A wag brought up Mapquest and asked for Big Mama's address. I began to check my voicemail and then thumped down the phone. Juwanna was right! All those Sunday feasts were ushering in the new week, not marking the end of the old. How had I forgotten that? My attendance chart at Sunday School was solid stick-on stars, and I’d received my Confirmation from Russell Quebec on May 31, 1965. I remember the day because the Bishop noted it in my Book of Common Prayer when he autographed it for me, not because it was the date I underwent a spiritual awakening -- in fact, it was down the slippery slope shortly after. I’d quickly outgrown the white lace minidress in which I received my first sip of Communion wine.

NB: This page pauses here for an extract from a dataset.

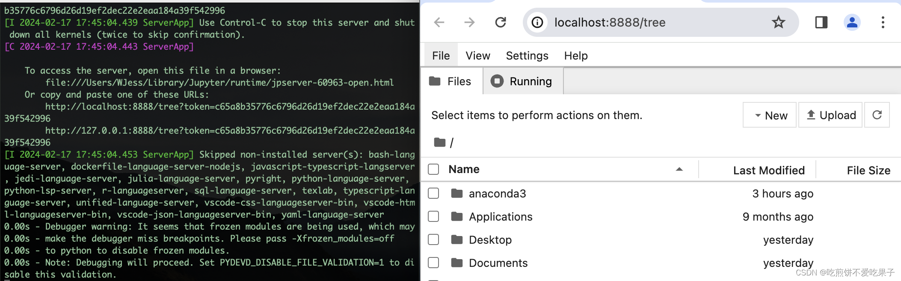Sort files by the Name column
This screenshot has width=901, height=281.
click(x=464, y=170)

During the months leading up to Y2K I'd taken some nerdy interest in the calendar. Back then, I knew that months that start with a Sunday also feature a Friday the 13th, and knew whether Denis the calendar monk was The Short or The Fat. I knew back then that the Biblical Sabbath was the last day of the week -- Saturday -- and that Jesus rose from the dead on Sunday (Mark 16:9.) Pentecost, the first meeting of the Christian church, fell on a Sunday, not the Sabbath. (Acts 2:1) The Quakers call Sunday First Day. Heck, who cares if the International Organization for Standardization decided that Monday is the kick-off for the week (ISO-8601) The wonks at the ISO are busy sorting out ANSI E-standards, so they live for Monday when we all log on, pull up our mail and open our calendars. But in Russian, the translation for Monday is something like “Do Nothing Day,” celebrated in cubicles everywhere.

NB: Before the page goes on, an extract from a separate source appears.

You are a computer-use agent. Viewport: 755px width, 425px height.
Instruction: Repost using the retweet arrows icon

Even agnostics like me can embrace the comforting concept that Sunday Dinner isn't pulling down the scrim on the old week, but starting off the new one with a bang. And I did, back then -- singing out loud, eating a brilliant meal at lunchtime, writing to my grandmothers, setting my hair on orange juice cans and drifting off to bed listening to White Rabbit. It’s sustaining to know that the first day of the week isn't really Monday, but Sunday -- for 6:15 Saturday Mass attendees and fallen-away Episcopalians like me, it’s a wondrous correction.
There are lots of Greek and Italian recipes for roast potatoes in vogue right now -- just cut ‘em up and cuddle them around the roast. Along with the techniques beloved of grillers and roasters that involve nothing but unpeeled baby red potatoes slung on the grill or in the oven, they supply spuds that are fine in their way, but they’re not Sunday Roast Potatoes, which everyone --everyone -- needs to know how to cook. For starch salvation, peel some medium russets (Americans might know them as Idahoes) and cut them in half. Parboil until they're about halfway cooked. Lower them into the pan drippings when the roast has an hour to go. If you don’t have enough drippings to come halfway up the sides, add some shortening or lard -- never the Extra Virgin or the canola oil. When you tong them from the pan, they'll be crispy and golden without, mealy, starchy and soft within. Pass the gravy boat -- that's a righteous start to a new week.